(Extracted entries)
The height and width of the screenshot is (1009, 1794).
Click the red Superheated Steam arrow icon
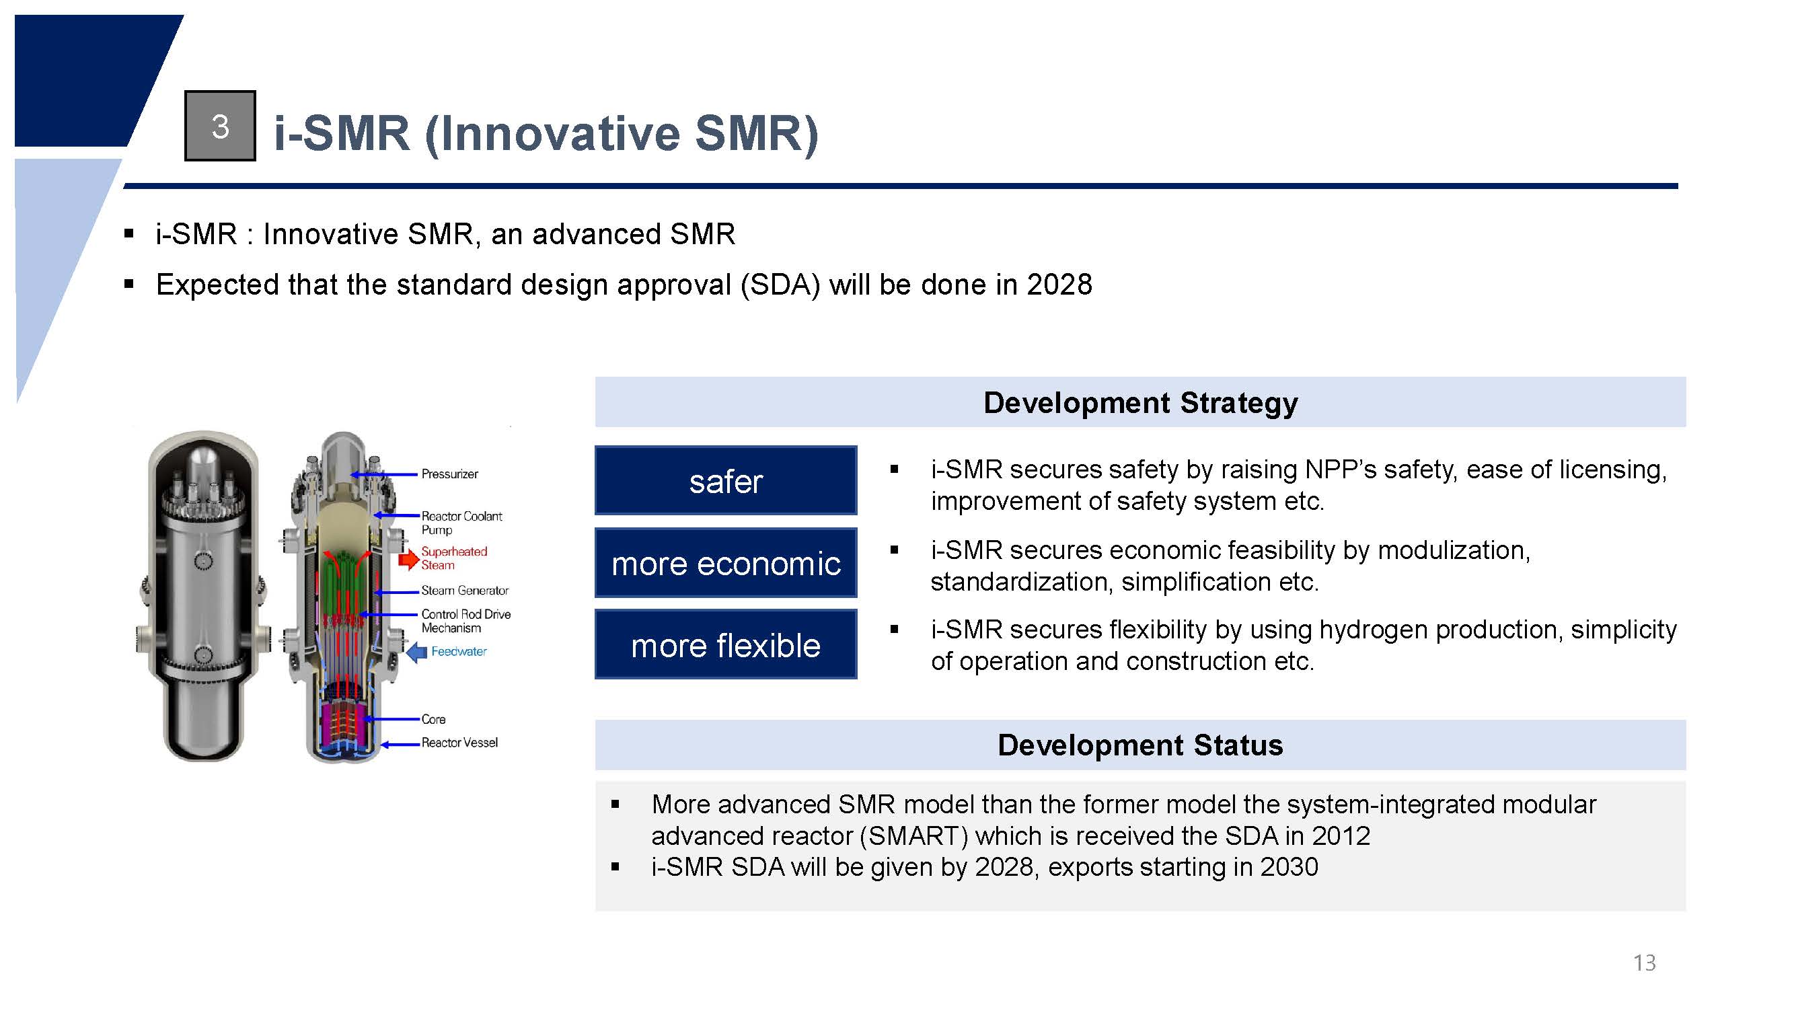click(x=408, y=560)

...

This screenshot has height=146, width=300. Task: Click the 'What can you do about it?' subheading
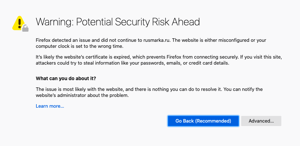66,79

(What this task involves) Write out everything from the line containing "The height and" down to the line containing "click(x=408, y=560)", substituting "orange" for "red" and changing nothing else. Leave out the pictures.

(Task solution)
The height and width of the screenshot is (1009, 1794).
Click the orange Superheated Steam arrow icon
click(x=408, y=560)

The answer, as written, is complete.